Parents, particularly, might struggle with what to say. But the mother of actor and director John Krasinski found a rational, and supportive, position to take when her son, best known as Jim from television’s The Office, announced he was heading to New York to pursue his craft.
As the story goes, the two were driving home from the Eugene O’Neill theater school in Connecticut, where Krasinski had taken a 16-week course, when he broke the news. As he told CNN, his mother barely paused before saying: “Great, just the one thing I ask you is, after two and half or three years, if you haven’t had a bite, you have to pull yourself out of it. Because you can’t ask me, as your mother, to tell my son to give up his dreams.”
Krasinski said he found her answer to be profound and agreed to it. Two years later, he lived up to his end of the bargain, calling home to Massachusetts one September to tell his mother that he was done waiting tables and going to auditions. This time she softened, suggesting he hang on until the end of the year. “Three weeks later, I got The Office,” Krasinski said. (Ironically, he would play a young man who had chosen a sensible white-collar job in a less competitive field: office supply sales.)
Krasinski also told the story about his mother’s pearls of wisdom to late night host Stephen Colbert.
Whether events played out this way or if this is one of those massaged anecdotes that celebrities prepare for late-night television hardly matters.

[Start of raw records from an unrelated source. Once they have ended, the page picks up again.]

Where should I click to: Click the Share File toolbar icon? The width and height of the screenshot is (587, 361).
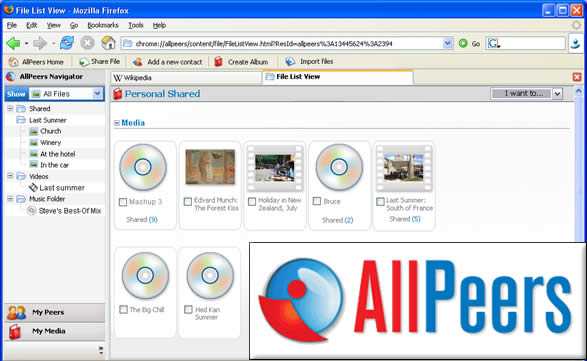click(83, 62)
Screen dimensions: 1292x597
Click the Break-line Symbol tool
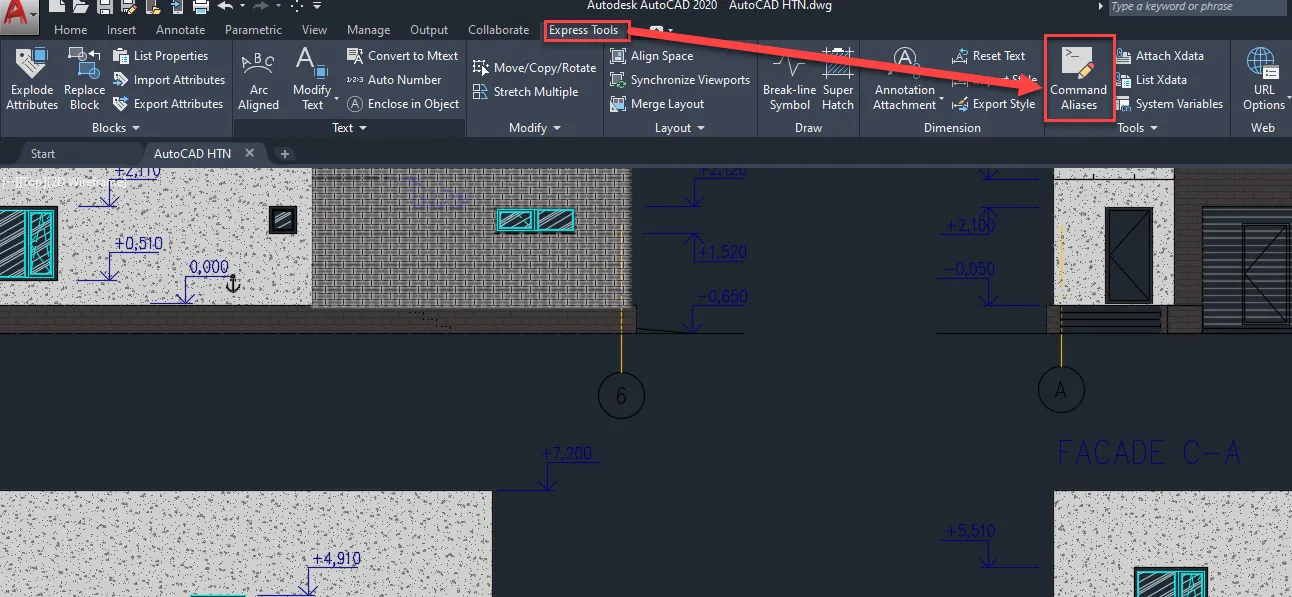coord(789,80)
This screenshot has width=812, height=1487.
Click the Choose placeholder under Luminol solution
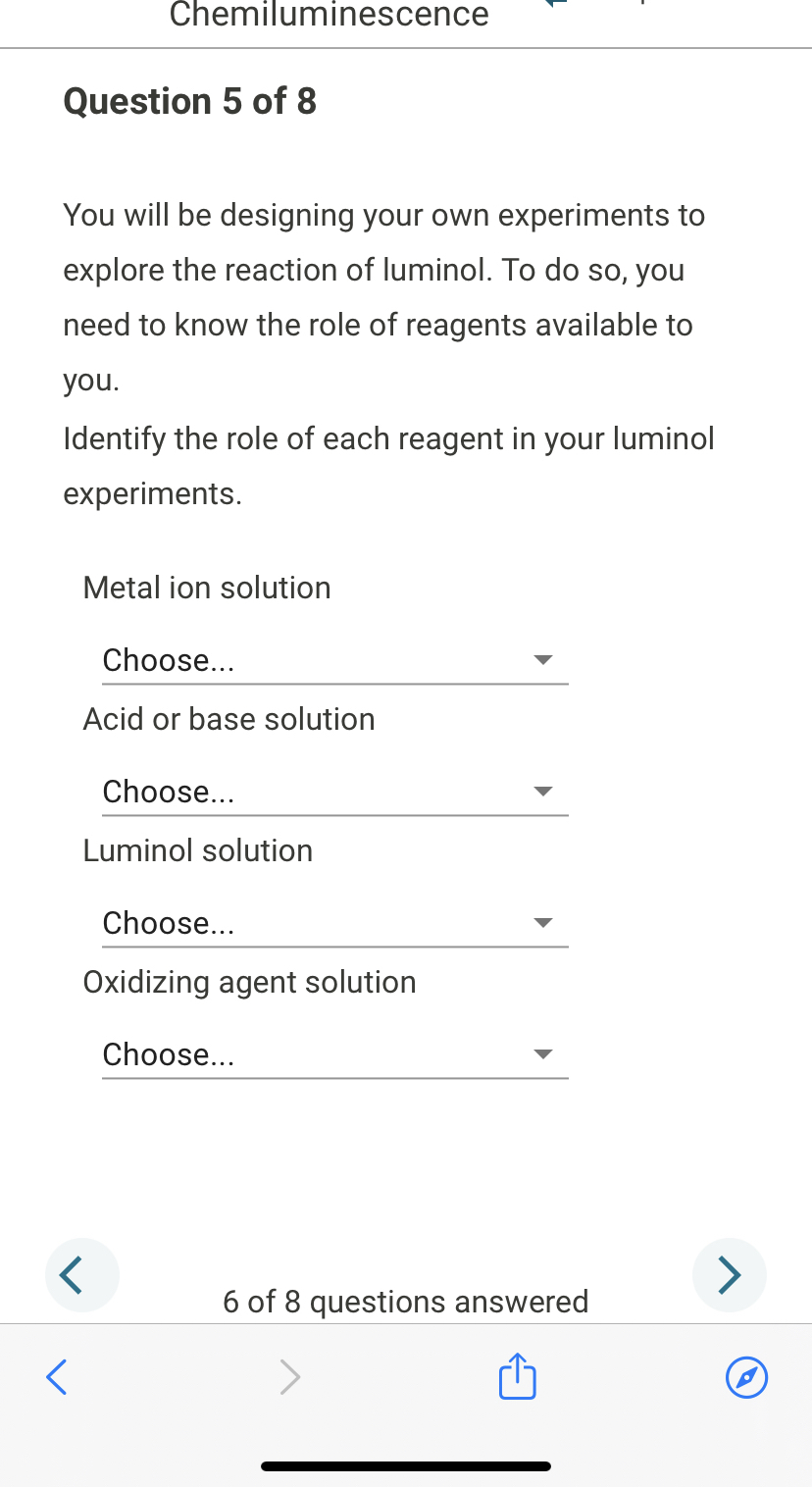pos(168,922)
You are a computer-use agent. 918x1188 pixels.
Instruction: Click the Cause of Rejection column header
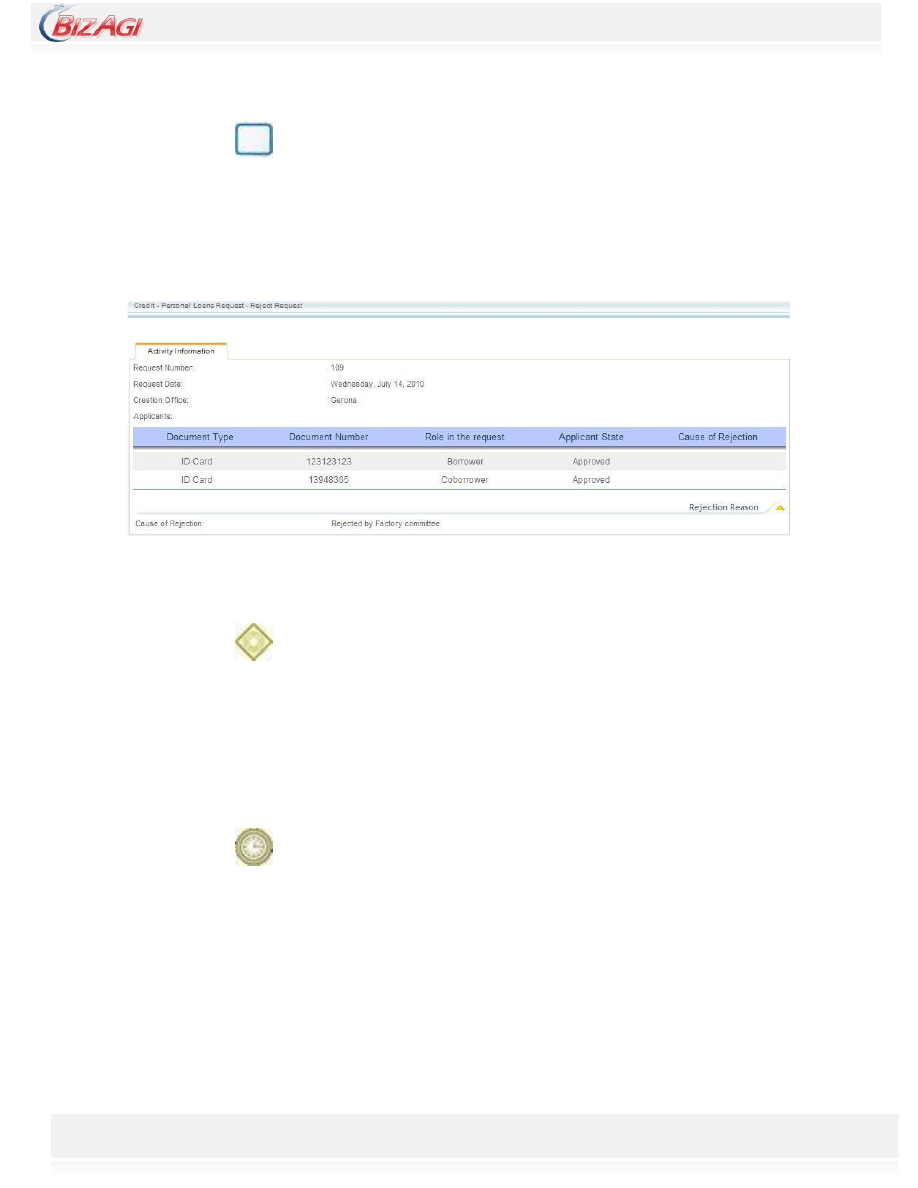[x=717, y=437]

His mother’s method is worth stealing. It beats the knee-jerk urge some parents might have to discourage a person from wasting their time, or to subtly suggest that it’d be prudent to have a backup. It strikes the balance between protecting someone from the truth that talent alone is rarely enough to succeed in the arts, and crushing the seeds of ambition.
Then again, the advice may just seem inspiring because it worked on several levels. Krasinski apparently matured and developed some self-awareness that might have been unavailable to him had his mother offered unconditional emotional or financial support. He also got to star in a beloved series, and has since successfully made the typically fraught transition to directing.
It’s more likely that two years in New York or Los Angeles will not lead to that kind of fabled life as a working artist, at which point, some wise reframing of what a job, career, or hobby is—and where passion fits in—may be required.